Onthullende vondsten hebben de betrokken archeologen afgelopen dagen niet gedaan. Er werd gegraven in het verlengde van de spoorlijn die vorig jaar in ere werd hersteld. Van de oude spoorlijn werd niks gevonden. Wel werden bijvoorbeeld een veldfles, oude munitie en vliegtuigonderdelen uit de grond naar boven gehaald. Ook werden houten planken gevonden. Mogelijk gaat het om hout van barakken die op het terrein hebben gestaan maar dat is nog te vroeg om te zeggen, aldus Van den Eijnde.
Door de proefopgraving en de belangstelling van het publiek is ook het enthousiasme aangewakkerd. De directie gaat een plan maken voor een groter archeologisch onderzoek zoals dat eerder al werd gedaan in Amersfoort en Westerbork.
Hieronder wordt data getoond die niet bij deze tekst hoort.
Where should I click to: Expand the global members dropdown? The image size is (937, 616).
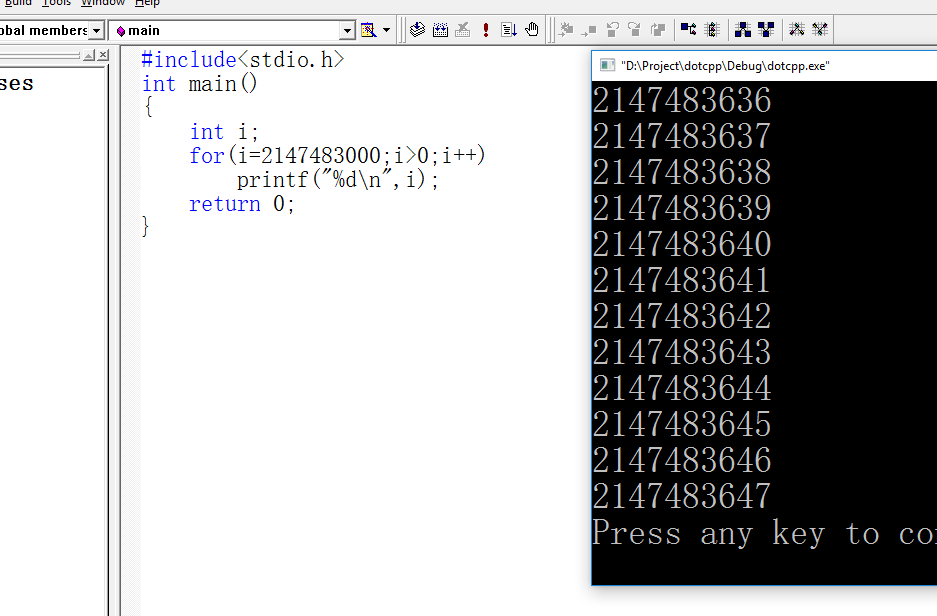(97, 31)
Vervolgens gaat directeur Van den Eijnde op zoek naar geld. „Met een beetje geluk kunnen we volgend jaar al aan de slag”, zei hij maandag hoopvol.
In Kamp Vught zaten tussen 1943 en 1944 in totaal 31.000 Joden, zigeuners, verzetsmensen en anderen gevangen. Veel gevangenen werden vanuit Vught naar vernietigingskampen op transport gezet. In het kamp zelf kwamen 749 mensen om het leven door uithongering, mishandeling of het vuurpeloton. Vught werd in oktober 1944 bevrijd.